And all the messages were tucked in the cracks of the stones

they are worn to silk by countless hands

We last visited 2 yrs ago

And it remains to me 

A testament to the human need and fortitude

And hope

if only I could live that wall

sandra


----------



## GEMMY (Jun 19, 2006)

Why emigrate from there, gotta be better than Bury

tony


----------



## aldra (Jul 2, 2009)

No Gemmy

It's a long story

not better thanBury, why would it be.??

But it's a part of my life that shaped me

And I will always be grateful for the experience

Sandra


----------



## GEMMY (Jun 19, 2006)

If so why go back to give birth to your brood.

tony


----------



## pippin (Nov 15, 2007)

I don't think that you should really be asking such a very personal question Gemmy.


----------



## GEMMY (Jun 19, 2006)

If Bury is so good why go to Bethlehem to give birth.

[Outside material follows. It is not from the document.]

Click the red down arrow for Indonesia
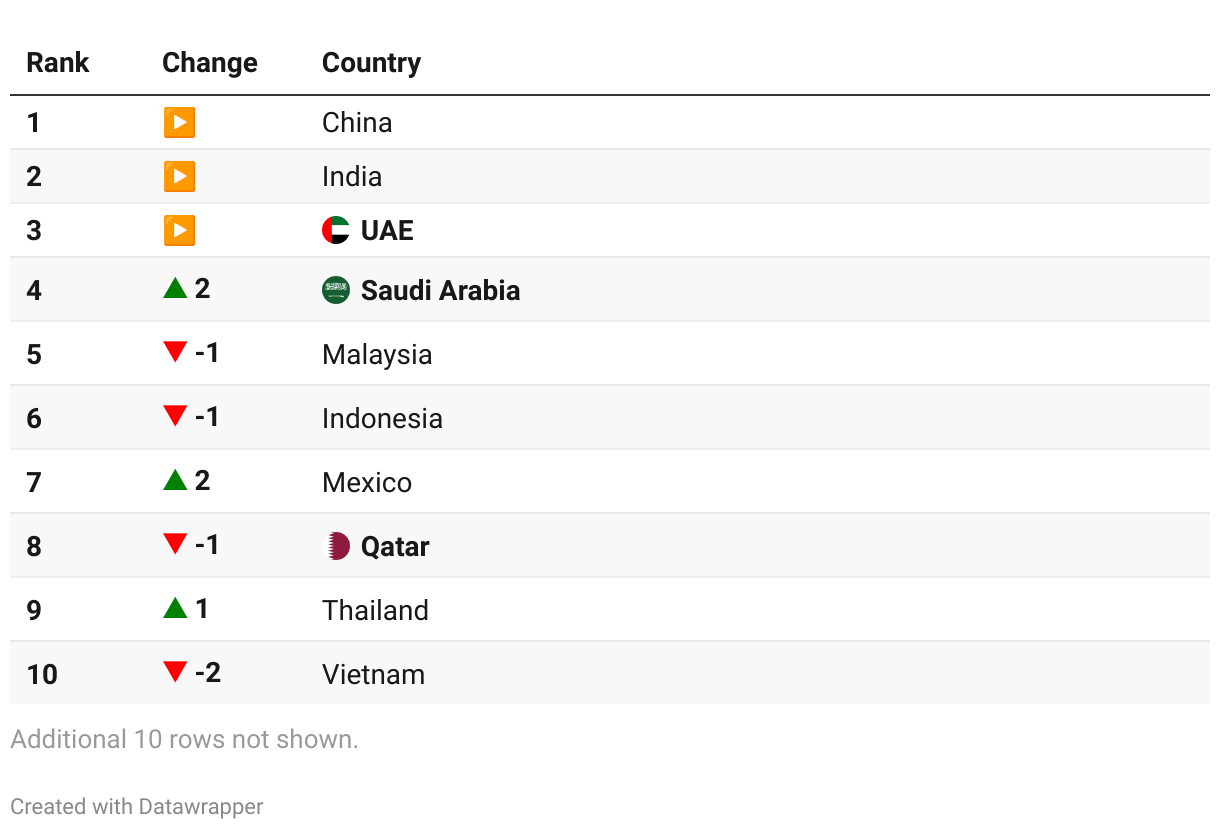This screenshot has height=830, width=1220. pos(175,416)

My wife is British, gives birth to one nationality ....British.......full stop.

tony


----------



## aldra (Jul 2, 2009)

I don't understand Gemmy

I had three children before I went to Israel

three were born there, twin girls
and a boy

Why do you call them a brood??

Have always been able to afford them, worked hard all my life to support them, as has Albert

And guess what, we can even support our grandchildren through private school( our choice)

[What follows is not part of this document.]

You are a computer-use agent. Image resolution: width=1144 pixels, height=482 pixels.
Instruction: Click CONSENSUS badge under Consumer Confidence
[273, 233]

And now through university again our choice

sad but we get such pleasure from our family
And for me much more, as I was raised in children's homes

And they were very poor in my childhood

And now I am so lucky, Albert is so special, I joke and play but without him I would not have survived

but I have and 
Know I am a complete pain 

But that's me, take it or leave it

aldra


----------



## gaspode (May 9, 2005)

GEMMY said:


> If Bury is so good why go to Bethlehem to give birth.


Some of the best people gave birth in Bethlehem (allegedly). 8)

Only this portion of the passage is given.